澳大利亚伍伦贡大学Yusuke Yamauchi教授学术报告-新利18彩票柔性电子（未来技术）学院

报告时间：2017年1月20日上午10:00

报告地点：科技创新大楼C501室

报告题目：Inorganic Chemistry for Tailored Design of Crystalline Nanoporous Materials

Bio:

Prof. Yusuke Yamauchi received his bachelor's degree (2003), master's degree (2004), and Ph.D. (2007) from the Waseda University, Japan. After receiving his Ph.D., he joined NIMS to start his own research group. From 2016, he joined the University of Wollongong as a full professor. He is concurrently serve a visiting professor at several universities (Tianjin University, King Saud University, and Waseda University) and as a honorary group leader of NIMS. He has published 450 papers in international refereed journals with 20,000 citations (h-index 65). He was selected as a Highly Cited Researchers in Chemistry (Thomson Reuters) in 2016.

Inorganic Chemistry for Tailored Design of Crystalline Nanoporous Materials
Yusuke Yamauchi
University of Wollongong, Squires Way, North Wollongong, NSW 2500, Australia

Abstract: The research on mesoporous (nanoporous) materials, conducted mainly by using surfactant assemblies as templates, has been increasing rapidly. The specific features of regular pore arrangement, uniform mesopore size, and high surface area make these materials very promising for various applications. In this presentation, we will summarize our recent progress on this field.

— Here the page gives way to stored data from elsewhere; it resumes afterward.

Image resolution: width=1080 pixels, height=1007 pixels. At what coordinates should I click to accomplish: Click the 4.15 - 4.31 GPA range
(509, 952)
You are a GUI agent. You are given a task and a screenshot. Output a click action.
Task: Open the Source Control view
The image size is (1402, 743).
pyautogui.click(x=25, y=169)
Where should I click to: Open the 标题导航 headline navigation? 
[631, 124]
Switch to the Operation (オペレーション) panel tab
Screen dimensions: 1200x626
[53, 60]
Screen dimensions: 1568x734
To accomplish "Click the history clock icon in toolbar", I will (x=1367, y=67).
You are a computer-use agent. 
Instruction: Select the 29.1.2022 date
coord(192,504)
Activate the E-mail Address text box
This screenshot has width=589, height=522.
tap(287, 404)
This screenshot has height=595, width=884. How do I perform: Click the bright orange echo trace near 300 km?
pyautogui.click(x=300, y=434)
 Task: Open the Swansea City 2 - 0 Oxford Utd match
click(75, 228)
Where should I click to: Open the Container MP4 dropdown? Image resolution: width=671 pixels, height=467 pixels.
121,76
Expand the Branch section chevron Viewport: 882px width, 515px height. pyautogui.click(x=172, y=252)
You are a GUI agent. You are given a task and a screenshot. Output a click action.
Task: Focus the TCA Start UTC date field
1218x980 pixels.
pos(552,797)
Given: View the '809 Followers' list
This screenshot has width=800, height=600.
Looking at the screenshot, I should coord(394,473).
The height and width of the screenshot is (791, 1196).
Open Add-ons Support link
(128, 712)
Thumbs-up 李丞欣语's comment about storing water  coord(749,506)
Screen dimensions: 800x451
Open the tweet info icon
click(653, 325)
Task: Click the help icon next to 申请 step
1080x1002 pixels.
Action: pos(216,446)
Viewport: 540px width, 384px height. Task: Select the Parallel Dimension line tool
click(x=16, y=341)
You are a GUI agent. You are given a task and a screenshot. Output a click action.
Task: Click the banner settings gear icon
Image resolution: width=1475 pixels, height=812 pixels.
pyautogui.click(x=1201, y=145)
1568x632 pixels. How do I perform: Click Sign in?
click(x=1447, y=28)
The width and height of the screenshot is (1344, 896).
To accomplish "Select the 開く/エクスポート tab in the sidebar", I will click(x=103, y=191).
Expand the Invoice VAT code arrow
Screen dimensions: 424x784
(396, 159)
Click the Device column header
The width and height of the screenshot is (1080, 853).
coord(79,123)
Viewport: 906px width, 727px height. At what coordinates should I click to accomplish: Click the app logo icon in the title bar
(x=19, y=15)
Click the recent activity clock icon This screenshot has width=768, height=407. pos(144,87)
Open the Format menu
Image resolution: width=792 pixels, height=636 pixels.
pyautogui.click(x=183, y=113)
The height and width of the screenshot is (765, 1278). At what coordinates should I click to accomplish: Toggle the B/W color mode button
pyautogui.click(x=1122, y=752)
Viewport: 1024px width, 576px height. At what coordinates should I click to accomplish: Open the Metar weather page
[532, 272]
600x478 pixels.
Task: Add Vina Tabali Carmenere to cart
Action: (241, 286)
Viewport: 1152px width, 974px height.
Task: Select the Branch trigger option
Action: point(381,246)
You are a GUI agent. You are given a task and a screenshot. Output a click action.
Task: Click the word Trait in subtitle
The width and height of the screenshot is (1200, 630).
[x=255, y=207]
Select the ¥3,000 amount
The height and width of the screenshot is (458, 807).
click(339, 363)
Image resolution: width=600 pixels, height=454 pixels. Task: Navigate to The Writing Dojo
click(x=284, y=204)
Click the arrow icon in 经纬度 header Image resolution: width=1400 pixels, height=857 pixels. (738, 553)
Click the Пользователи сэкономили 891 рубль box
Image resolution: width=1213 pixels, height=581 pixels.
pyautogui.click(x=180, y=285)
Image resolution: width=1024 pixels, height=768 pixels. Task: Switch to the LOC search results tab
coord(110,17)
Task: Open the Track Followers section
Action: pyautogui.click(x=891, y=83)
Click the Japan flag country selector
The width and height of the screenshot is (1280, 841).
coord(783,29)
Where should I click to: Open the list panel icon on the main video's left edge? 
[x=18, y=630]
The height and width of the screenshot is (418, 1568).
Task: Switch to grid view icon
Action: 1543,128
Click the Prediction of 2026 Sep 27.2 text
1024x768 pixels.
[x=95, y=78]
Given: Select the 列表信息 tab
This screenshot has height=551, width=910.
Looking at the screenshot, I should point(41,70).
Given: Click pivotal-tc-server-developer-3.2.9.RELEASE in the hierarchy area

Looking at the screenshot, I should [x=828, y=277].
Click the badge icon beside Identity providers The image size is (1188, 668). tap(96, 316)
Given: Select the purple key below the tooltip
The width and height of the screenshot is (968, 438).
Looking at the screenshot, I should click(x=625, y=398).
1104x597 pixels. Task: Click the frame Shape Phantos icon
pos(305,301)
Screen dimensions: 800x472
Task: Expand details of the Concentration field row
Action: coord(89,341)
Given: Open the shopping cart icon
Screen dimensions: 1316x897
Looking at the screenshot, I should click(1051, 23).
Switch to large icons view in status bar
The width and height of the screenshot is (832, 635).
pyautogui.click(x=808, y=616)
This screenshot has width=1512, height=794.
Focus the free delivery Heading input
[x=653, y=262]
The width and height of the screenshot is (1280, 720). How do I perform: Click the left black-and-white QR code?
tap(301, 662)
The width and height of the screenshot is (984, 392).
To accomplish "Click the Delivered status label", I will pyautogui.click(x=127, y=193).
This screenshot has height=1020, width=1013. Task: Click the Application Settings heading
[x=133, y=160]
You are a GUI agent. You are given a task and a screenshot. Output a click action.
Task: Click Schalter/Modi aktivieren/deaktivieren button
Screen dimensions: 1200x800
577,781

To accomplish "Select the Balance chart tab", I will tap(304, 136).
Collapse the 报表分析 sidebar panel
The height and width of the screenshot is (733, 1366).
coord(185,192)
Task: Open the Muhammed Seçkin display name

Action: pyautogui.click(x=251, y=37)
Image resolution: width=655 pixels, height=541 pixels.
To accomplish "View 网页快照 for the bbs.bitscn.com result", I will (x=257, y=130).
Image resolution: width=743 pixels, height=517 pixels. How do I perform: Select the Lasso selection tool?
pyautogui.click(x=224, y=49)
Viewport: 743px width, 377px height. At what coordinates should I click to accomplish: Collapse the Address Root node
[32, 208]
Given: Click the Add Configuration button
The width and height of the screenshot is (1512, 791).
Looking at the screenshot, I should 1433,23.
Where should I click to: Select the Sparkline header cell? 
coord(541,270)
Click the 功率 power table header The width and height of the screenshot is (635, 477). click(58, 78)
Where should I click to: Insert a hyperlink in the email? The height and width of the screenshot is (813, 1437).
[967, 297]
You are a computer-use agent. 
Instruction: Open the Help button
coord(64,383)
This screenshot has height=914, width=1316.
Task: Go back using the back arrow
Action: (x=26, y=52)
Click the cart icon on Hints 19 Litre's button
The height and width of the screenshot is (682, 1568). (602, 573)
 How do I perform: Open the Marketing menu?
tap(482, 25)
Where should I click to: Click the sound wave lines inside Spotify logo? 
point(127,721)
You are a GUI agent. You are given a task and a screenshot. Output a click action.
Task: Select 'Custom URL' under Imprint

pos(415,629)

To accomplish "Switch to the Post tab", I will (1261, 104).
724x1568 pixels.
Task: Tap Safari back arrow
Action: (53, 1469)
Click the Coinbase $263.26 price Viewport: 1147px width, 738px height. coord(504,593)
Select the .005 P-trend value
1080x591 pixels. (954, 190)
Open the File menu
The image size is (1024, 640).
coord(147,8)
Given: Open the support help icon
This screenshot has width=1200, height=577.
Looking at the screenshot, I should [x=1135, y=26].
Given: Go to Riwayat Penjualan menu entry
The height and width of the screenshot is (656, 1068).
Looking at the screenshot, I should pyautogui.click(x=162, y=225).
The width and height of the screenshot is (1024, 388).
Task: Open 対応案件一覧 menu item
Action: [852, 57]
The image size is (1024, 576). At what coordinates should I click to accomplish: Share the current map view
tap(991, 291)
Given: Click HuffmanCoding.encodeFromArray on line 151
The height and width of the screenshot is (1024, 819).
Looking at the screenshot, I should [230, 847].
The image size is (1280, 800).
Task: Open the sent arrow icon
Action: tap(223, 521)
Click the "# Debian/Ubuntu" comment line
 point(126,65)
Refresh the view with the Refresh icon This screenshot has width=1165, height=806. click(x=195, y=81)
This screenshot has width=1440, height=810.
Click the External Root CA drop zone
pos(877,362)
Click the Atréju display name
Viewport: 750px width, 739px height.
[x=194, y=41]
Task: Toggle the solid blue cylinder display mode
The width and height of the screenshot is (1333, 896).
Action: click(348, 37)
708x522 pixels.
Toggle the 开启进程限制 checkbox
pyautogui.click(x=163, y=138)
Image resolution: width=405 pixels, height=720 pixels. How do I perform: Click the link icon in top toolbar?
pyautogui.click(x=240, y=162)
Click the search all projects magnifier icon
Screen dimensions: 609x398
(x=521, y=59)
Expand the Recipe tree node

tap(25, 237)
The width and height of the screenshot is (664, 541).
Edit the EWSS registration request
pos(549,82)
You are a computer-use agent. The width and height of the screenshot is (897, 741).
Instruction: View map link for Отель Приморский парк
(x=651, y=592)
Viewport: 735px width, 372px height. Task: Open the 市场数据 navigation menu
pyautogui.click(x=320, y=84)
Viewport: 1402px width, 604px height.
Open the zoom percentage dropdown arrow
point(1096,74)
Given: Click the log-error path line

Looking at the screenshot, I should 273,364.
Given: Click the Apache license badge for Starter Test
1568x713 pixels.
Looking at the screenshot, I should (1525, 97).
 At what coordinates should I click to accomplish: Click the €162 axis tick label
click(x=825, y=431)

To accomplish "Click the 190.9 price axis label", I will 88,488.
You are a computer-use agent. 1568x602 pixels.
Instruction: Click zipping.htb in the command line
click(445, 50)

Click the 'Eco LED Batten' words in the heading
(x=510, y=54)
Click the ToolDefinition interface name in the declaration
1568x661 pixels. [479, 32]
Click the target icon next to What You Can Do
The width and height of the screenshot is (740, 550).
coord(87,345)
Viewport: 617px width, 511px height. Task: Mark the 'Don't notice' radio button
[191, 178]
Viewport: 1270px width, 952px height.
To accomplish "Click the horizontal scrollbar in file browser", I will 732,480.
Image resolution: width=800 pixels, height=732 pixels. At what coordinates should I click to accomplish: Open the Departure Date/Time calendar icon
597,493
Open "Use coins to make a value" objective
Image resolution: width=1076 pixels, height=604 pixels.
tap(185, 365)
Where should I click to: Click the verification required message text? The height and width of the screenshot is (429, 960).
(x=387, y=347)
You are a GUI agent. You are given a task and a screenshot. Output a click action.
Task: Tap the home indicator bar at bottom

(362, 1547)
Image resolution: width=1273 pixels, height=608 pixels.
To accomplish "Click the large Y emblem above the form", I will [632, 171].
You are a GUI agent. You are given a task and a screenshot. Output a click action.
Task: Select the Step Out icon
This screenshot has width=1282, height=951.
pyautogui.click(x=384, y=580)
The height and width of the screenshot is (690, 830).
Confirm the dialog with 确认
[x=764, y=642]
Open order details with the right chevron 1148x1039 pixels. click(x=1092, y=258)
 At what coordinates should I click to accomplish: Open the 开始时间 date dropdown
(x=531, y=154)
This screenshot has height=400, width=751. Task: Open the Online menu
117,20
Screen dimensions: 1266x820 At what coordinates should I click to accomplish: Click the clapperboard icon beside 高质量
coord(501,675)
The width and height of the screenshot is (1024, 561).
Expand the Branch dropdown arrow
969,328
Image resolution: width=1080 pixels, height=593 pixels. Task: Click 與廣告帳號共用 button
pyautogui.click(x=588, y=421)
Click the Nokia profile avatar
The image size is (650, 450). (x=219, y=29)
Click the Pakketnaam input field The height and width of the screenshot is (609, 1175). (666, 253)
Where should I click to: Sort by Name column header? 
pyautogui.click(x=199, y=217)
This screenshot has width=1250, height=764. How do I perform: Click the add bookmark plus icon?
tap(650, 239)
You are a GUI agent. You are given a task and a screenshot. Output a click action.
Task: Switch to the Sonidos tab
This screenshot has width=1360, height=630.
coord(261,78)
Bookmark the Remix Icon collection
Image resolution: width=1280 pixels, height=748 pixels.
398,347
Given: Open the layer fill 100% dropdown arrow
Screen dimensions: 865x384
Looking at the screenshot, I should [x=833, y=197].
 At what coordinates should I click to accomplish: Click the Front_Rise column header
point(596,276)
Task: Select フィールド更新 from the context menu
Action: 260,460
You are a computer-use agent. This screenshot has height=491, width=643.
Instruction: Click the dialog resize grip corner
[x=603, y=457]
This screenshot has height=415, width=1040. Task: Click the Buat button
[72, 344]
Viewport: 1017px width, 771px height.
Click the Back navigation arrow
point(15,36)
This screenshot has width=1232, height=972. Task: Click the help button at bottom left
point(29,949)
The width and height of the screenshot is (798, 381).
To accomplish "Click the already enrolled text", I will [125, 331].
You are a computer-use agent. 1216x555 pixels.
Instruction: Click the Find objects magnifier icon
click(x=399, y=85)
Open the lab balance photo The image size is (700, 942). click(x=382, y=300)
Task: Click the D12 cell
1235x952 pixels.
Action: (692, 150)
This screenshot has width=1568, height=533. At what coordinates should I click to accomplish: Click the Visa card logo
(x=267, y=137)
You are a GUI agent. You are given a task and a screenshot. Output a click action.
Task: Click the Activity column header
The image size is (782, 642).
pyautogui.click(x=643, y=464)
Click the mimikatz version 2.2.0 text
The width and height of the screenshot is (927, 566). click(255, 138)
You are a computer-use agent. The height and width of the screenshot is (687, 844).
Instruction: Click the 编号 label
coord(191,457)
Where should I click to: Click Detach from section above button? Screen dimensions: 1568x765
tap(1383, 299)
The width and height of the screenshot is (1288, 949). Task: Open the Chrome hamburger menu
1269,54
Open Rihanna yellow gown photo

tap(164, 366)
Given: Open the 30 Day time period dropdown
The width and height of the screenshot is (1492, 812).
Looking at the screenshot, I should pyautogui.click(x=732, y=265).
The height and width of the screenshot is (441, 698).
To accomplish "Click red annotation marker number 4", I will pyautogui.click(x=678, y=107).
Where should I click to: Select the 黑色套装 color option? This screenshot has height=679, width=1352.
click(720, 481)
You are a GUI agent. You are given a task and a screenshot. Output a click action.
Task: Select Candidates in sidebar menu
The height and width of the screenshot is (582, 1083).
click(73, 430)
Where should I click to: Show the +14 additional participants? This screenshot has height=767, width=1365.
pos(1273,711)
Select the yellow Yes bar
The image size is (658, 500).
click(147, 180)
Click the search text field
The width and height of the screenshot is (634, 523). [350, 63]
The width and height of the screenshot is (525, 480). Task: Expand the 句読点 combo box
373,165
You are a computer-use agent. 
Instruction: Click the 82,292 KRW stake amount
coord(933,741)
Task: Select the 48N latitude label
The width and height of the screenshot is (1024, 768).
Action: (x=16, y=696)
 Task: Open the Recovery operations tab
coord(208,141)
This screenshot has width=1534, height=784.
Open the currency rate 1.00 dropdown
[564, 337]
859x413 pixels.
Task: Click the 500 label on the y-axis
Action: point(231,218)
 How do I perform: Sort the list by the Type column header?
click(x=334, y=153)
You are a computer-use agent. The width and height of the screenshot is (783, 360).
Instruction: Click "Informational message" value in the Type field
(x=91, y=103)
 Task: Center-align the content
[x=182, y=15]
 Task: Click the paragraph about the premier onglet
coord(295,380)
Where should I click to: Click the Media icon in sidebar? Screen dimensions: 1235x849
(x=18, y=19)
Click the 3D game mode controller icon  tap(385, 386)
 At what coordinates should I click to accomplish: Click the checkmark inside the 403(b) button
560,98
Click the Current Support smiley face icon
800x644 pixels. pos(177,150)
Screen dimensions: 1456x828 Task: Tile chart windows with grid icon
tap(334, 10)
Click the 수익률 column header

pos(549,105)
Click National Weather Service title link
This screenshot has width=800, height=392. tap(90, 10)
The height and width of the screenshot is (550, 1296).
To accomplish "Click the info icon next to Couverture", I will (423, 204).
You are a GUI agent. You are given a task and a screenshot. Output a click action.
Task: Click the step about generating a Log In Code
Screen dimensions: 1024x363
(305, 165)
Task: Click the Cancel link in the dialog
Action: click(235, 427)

(1) A mesostructured tin phosphate (SnPi) material has been prepared in the presence of an amphiphilic block copolymer (F127), tin chloride (SnCl4), and phosphoric acid (H3PO4) in an ethanol-water mixed solvent medium. The mesoporous SnPi material, with a large pore diameter (7.4 nm), nanocrystalline walls, a high surface area (310 m2 g−1), and a unique flake-like particle shape, is successfully synthesized by a two-step heat treatment of the parent mesostructured SnPi under flowing N2 gas followed by flowing air. Under moderate conditions (293 K and 60% relative humidity), our mesoporous SnPi shows 6.5 times more proton (H+) conductivity compared to its non-porous/bulk analogue (SnPi-B), due to its higher surface area and unique nanocrystalline porous structure enriched with free O–H groups.

(2) We demonstrate a simple and versatile method to grow monodisperse CH3NH3PbBrxIx-3 perovskite nanocrystals inside mesoporous silica templates. The size of the nanocrystal is governed by the pore size of the templates (3.3, 3.7, 4.2, 6.2, and 7.1 nm). Quantum confinement was obse rved by tuning the size of the particles via the template. This approach provides an additional route to tune the optical bandgap of the nanocrystal. Photoluminescence measurements on CH3NH3PbBr clearly show a shift from green to blue as the pore size is decreased.

Selected Publications in 2015-2016:Nature Chemistry, 8, 638 (2016);Angew. Chem. Int. Ed., 55, 10037 (2016);Angew. Chem. Int. Ed., 55, 8426 (2016);Angew. Chem. Int. Ed., 55, 8228 (2016);Angew. Chem. Int. Ed., 55, 12746 (2016);Angew. Chem. Int. Ed., 55, 12793 (2016);J. Am. Chem. Soc., 138, 13874 (2016);Nature Communications, 6, Article number: 6608 (2015);Angew. Chem. Int. Ed., 54, 11073 (2015);Angew. Chem. Int. Ed., 54, 4222 (2015);Angew. Chem. Int. Ed., 54, 951 (2015);Angew. Chem. Int. Ed., 54, 588 (2015);J. Am. Chem. Soc., 137, 11558 (2015);J. Am. Chem. Soc.,137, 1572 (2015).